• [Problem to solve]: Can you copy the data from the line with "This screenshot has width=838, height=678." through the line with "I want to click on data-label: 12.77%, so", swapping "Find the location of" for "Locate" and keeping everything else the same, but without the pictures?

• [Source material]:
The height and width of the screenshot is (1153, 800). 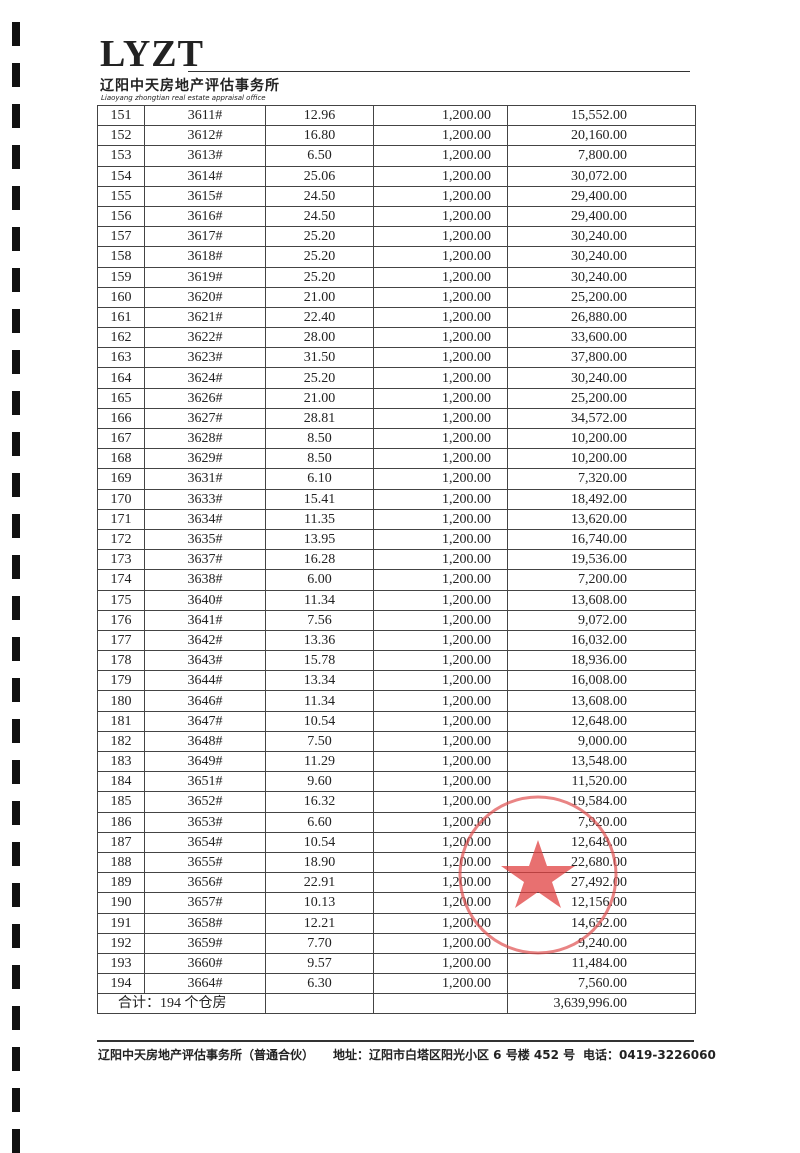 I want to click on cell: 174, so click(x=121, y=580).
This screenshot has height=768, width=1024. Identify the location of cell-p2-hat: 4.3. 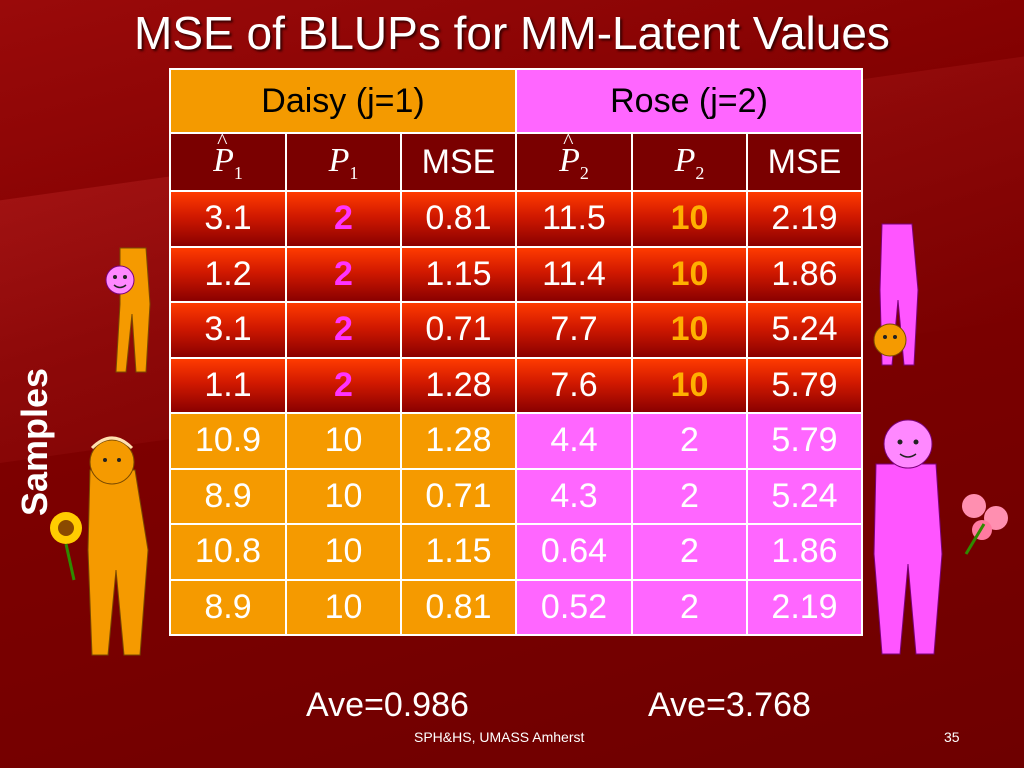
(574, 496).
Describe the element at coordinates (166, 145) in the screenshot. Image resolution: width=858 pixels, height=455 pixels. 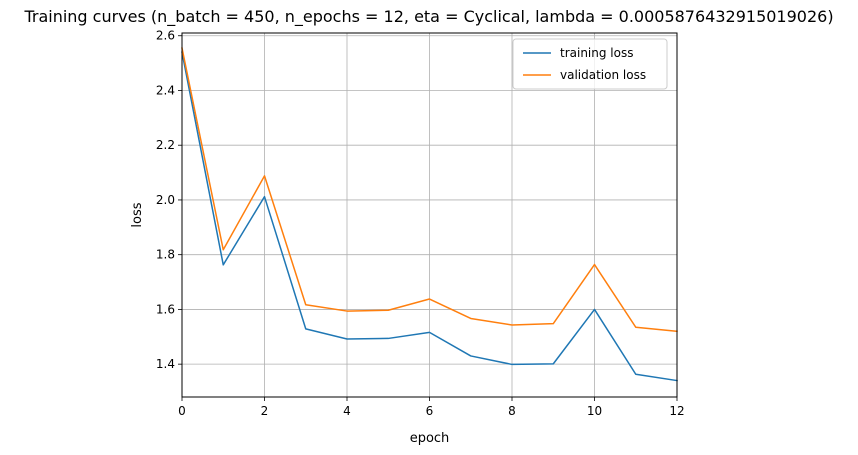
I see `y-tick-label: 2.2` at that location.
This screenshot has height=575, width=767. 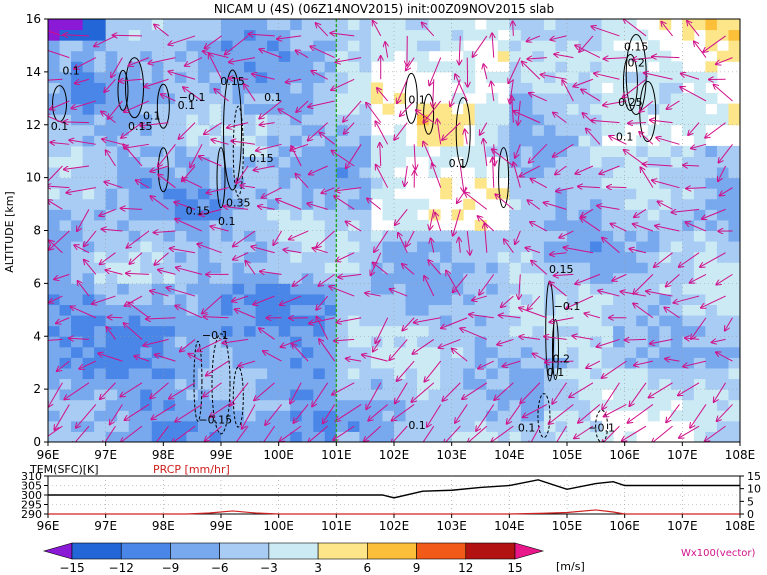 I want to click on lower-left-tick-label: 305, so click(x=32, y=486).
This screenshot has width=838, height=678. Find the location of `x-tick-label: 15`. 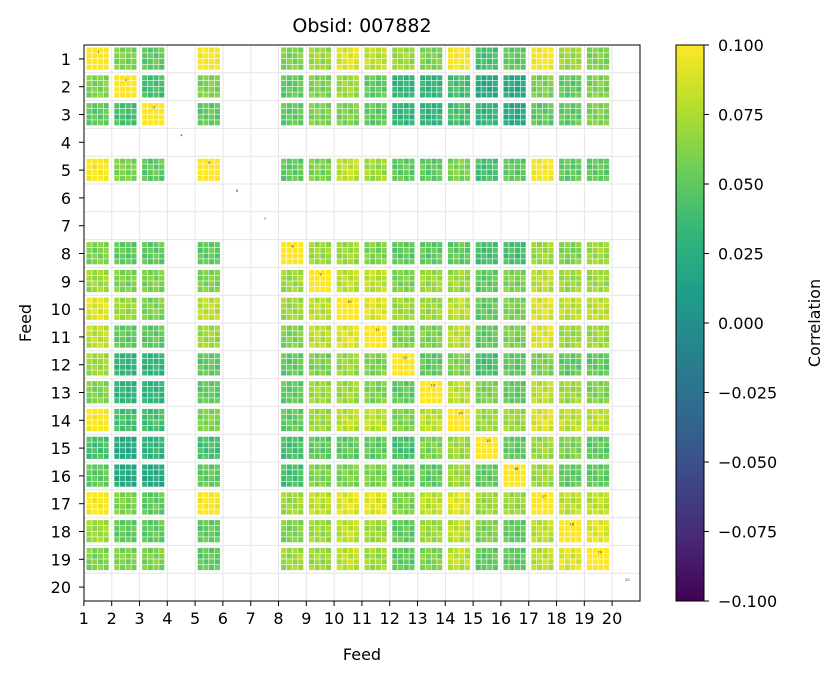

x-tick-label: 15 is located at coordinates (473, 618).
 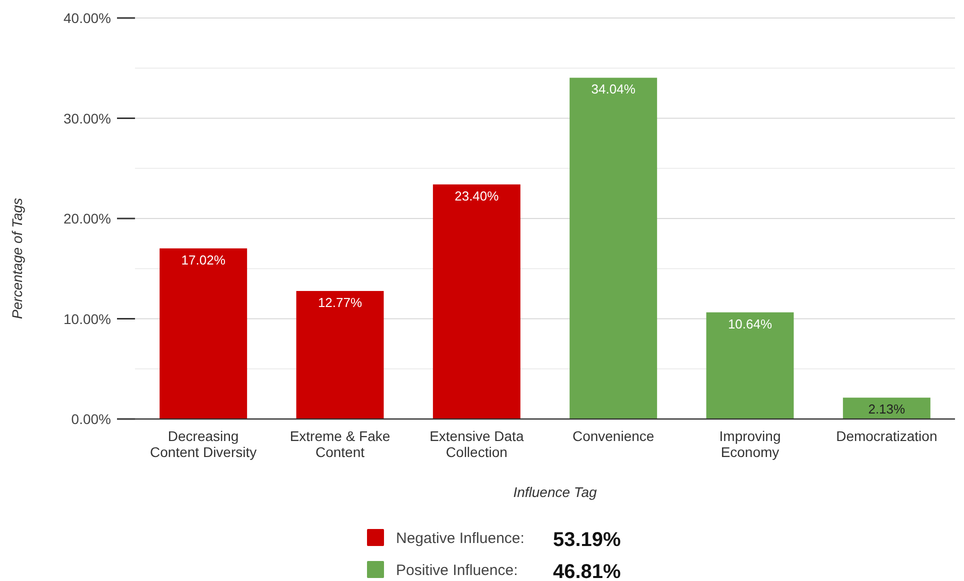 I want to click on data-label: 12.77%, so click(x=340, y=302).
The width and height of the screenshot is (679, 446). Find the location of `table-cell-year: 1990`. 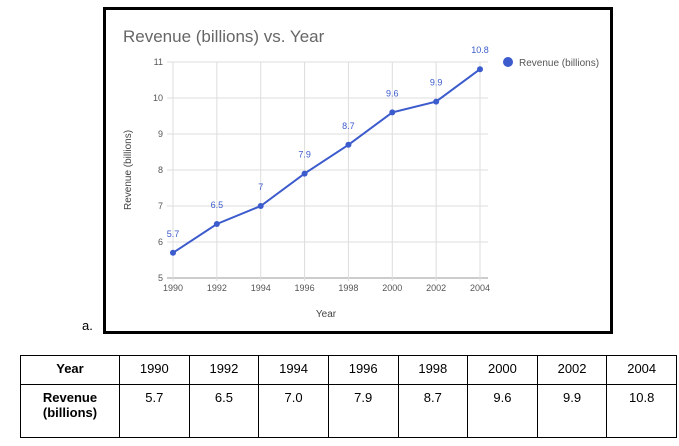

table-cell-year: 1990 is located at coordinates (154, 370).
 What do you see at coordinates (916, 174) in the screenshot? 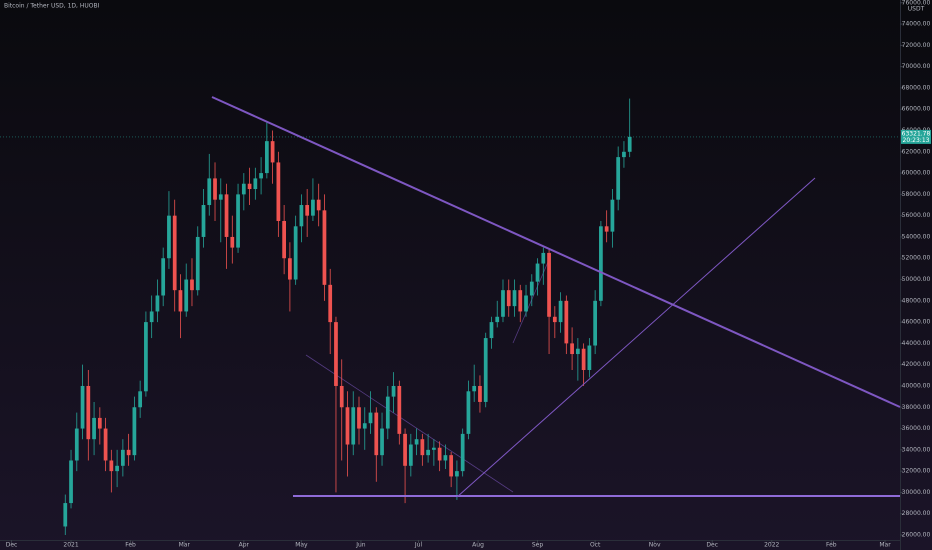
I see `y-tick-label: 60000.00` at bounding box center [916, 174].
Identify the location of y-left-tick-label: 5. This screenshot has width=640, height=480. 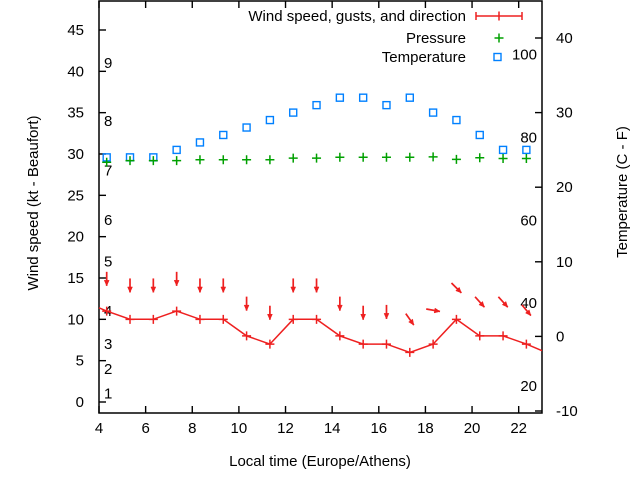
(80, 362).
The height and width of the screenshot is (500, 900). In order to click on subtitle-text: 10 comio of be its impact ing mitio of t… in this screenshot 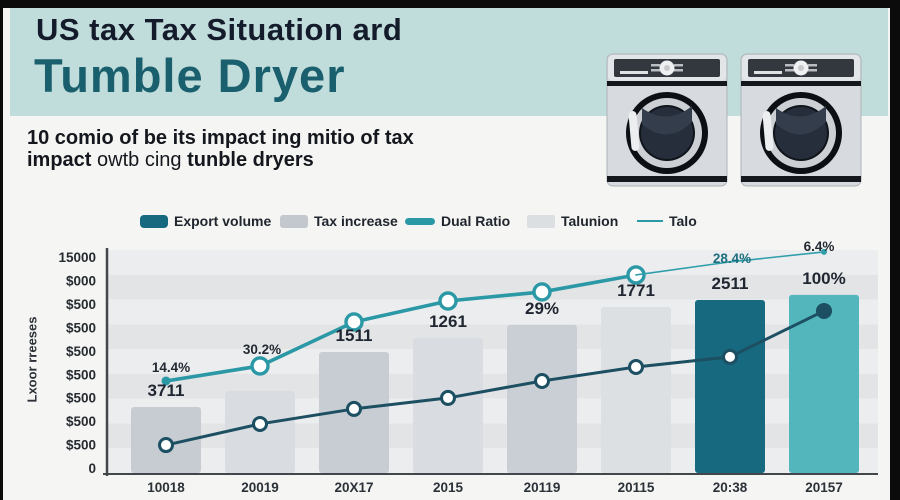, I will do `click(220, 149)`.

• [Answer section]:
This screenshot has width=838, height=678. Locate `x-tick-label: 15`. 

x-tick-label: 15 is located at coordinates (473, 618).
  I want to click on data-label: 12.77%, so click(x=340, y=302).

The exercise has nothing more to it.